Task details: What is needed here is an exact copy of all the entries below.

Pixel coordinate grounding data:
========

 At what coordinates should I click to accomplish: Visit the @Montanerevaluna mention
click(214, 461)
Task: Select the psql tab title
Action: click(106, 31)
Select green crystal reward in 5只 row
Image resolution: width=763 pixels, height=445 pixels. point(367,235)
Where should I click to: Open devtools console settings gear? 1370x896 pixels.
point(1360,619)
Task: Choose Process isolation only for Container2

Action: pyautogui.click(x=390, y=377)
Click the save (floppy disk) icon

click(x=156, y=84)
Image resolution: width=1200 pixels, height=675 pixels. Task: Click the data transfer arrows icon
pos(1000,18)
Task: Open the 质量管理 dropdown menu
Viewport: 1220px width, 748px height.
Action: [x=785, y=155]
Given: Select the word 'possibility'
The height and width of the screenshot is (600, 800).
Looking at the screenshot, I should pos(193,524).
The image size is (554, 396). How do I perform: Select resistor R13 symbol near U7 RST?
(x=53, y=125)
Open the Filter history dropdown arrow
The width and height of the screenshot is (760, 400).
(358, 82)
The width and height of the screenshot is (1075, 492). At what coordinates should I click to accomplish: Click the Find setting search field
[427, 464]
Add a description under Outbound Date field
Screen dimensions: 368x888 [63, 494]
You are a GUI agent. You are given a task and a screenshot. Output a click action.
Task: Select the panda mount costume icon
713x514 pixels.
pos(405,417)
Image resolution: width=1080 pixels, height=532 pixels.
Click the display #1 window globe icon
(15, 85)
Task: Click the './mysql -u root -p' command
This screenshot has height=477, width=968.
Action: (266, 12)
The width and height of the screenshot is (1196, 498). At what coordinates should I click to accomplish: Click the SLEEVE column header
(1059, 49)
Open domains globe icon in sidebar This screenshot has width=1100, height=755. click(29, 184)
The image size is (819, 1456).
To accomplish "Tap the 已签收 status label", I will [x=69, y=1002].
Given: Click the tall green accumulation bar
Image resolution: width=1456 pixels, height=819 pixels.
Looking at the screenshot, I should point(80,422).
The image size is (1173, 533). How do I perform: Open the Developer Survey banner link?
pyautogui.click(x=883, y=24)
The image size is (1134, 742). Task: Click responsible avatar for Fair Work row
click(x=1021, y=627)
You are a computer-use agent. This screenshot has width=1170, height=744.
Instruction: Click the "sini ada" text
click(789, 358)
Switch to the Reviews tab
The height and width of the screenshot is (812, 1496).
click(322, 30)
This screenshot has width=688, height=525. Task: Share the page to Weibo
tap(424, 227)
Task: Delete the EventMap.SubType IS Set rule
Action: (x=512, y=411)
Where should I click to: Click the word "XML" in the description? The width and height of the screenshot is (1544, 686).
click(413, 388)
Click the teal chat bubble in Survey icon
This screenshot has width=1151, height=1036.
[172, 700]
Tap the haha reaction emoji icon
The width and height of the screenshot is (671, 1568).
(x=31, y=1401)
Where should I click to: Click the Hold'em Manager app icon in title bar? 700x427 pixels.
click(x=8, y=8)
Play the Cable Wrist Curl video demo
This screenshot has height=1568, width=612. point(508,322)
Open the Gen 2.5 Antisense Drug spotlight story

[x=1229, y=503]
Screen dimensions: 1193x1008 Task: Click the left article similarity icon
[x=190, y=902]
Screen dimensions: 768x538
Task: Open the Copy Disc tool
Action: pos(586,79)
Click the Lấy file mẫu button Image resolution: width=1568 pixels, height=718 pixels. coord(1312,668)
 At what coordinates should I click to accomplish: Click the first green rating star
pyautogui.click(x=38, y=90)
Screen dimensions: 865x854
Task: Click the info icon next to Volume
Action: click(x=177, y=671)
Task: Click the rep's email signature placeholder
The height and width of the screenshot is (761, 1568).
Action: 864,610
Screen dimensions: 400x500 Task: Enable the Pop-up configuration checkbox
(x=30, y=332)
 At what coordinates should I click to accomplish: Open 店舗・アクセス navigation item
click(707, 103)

========

Final answer:
 At what coordinates should I click to accomplish: Visit the @Montanerevaluna mention
click(214, 461)
Task: Select the psql tab title
Action: click(106, 31)
Select green crystal reward in 5只 row
Image resolution: width=763 pixels, height=445 pixels. point(367,235)
Where should I click to: Open devtools console settings gear? 1370x896 pixels.
point(1360,619)
Task: Choose Process isolation only for Container2

Action: pyautogui.click(x=390, y=377)
Click the save (floppy disk) icon

click(x=156, y=84)
Image resolution: width=1200 pixels, height=675 pixels. Task: Click the data transfer arrows icon
pos(1000,18)
Task: Open the 质量管理 dropdown menu
Viewport: 1220px width, 748px height.
Action: [x=785, y=155]
Given: Select the word 'possibility'
The height and width of the screenshot is (600, 800).
Looking at the screenshot, I should pos(193,524).
The image size is (554, 396). How do I perform: Select resistor R13 symbol near U7 RST?
(x=53, y=125)
Open the Filter history dropdown arrow
The width and height of the screenshot is (760, 400).
(358, 82)
The width and height of the screenshot is (1075, 492). At what coordinates should I click to accomplish: Click the Find setting search field
[427, 464]
Add a description under Outbound Date field
Screen dimensions: 368x888 [63, 494]
You are a GUI agent. You are given a task and a screenshot. Output a click action.
Task: Select the panda mount costume icon
713x514 pixels.
pos(405,417)
Image resolution: width=1080 pixels, height=532 pixels.
Click the display #1 window globe icon
(15, 85)
Task: Click the './mysql -u root -p' command
This screenshot has height=477, width=968.
Action: (266, 12)
The width and height of the screenshot is (1196, 498). At what coordinates should I click to accomplish: Click the SLEEVE column header
(1059, 49)
Open domains globe icon in sidebar This screenshot has width=1100, height=755. click(29, 184)
The image size is (819, 1456).
To accomplish "Tap the 已签收 status label", I will [x=69, y=1002].
Given: Click the tall green accumulation bar
Image resolution: width=1456 pixels, height=819 pixels.
Looking at the screenshot, I should point(80,422).
The image size is (1173, 533). How do I perform: Open the Developer Survey banner link?
pyautogui.click(x=883, y=24)
The image size is (1134, 742). Task: Click responsible avatar for Fair Work row
click(x=1021, y=627)
You are a computer-use agent. This screenshot has width=1170, height=744.
Instruction: Click the "sini ada" text
click(789, 358)
Switch to the Reviews tab
The height and width of the screenshot is (812, 1496).
click(322, 30)
This screenshot has width=688, height=525. Task: Share the page to Weibo
tap(424, 227)
Task: Delete the EventMap.SubType IS Set rule
Action: (x=512, y=411)
Where should I click to: Click the word "XML" in the description? The width and height of the screenshot is (1544, 686).
click(413, 388)
Click the teal chat bubble in Survey icon
This screenshot has width=1151, height=1036.
[172, 700]
Tap the haha reaction emoji icon
The width and height of the screenshot is (671, 1568).
(x=31, y=1401)
Where should I click to: Click the Hold'em Manager app icon in title bar? 700x427 pixels.
click(x=8, y=8)
Play the Cable Wrist Curl video demo
This screenshot has height=1568, width=612. point(508,322)
Open the Gen 2.5 Antisense Drug spotlight story

[x=1229, y=503]
Screen dimensions: 1193x1008 Task: Click the left article similarity icon
[x=190, y=902]
Screen dimensions: 768x538
Task: Open the Copy Disc tool
Action: pos(586,79)
Click the Lấy file mẫu button Image resolution: width=1568 pixels, height=718 pixels. coord(1312,668)
 At what coordinates should I click to accomplish: Click the first green rating star
pyautogui.click(x=38, y=90)
Screen dimensions: 865x854
Task: Click the info icon next to Volume
Action: click(x=177, y=671)
Task: Click the rep's email signature placeholder
The height and width of the screenshot is (761, 1568).
Action: 864,610
Screen dimensions: 400x500 Task: Enable the Pop-up configuration checkbox
(x=30, y=332)
 At what coordinates should I click to accomplish: Open 店舗・アクセス navigation item
click(707, 103)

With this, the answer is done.